__WRITTEN REQUEST__.
Please write out every line of the following material word for word, with nothing changed.

— START INPUT RECORDS —

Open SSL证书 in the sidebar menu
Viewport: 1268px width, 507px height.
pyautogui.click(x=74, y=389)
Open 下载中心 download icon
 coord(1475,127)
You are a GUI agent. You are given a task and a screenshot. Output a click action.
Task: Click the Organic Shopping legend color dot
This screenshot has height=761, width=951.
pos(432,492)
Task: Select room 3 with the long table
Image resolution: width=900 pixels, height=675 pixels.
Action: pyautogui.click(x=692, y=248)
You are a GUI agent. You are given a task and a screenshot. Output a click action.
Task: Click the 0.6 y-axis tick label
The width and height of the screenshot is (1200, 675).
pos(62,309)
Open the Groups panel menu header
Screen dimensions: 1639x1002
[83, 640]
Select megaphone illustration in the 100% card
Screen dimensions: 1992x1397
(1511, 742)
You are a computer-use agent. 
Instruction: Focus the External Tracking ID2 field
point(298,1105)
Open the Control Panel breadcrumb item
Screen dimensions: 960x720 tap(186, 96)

— END INPUT RECORDS —

__WRITTEN RESPONSE__.
Open SSL证书 in the sidebar menu
Viewport: 1268px width, 507px height.
pyautogui.click(x=74, y=389)
Open 下载中心 download icon
 coord(1475,127)
You are a GUI agent. You are given a task and a screenshot. Output a click action.
Task: Click the Organic Shopping legend color dot
This screenshot has height=761, width=951.
pos(432,492)
Task: Select room 3 with the long table
Image resolution: width=900 pixels, height=675 pixels.
Action: pyautogui.click(x=692, y=248)
You are a GUI agent. You are given a task and a screenshot. Output a click action.
Task: Click the 0.6 y-axis tick label
The width and height of the screenshot is (1200, 675).
pos(62,309)
Open the Groups panel menu header
Screen dimensions: 1639x1002
[83, 640]
Select megaphone illustration in the 100% card
Screen dimensions: 1992x1397
(1511, 742)
You are a computer-use agent. 
Instruction: Focus the External Tracking ID2 field
point(298,1105)
Open the Control Panel breadcrumb item
Screen dimensions: 960x720 tap(186, 96)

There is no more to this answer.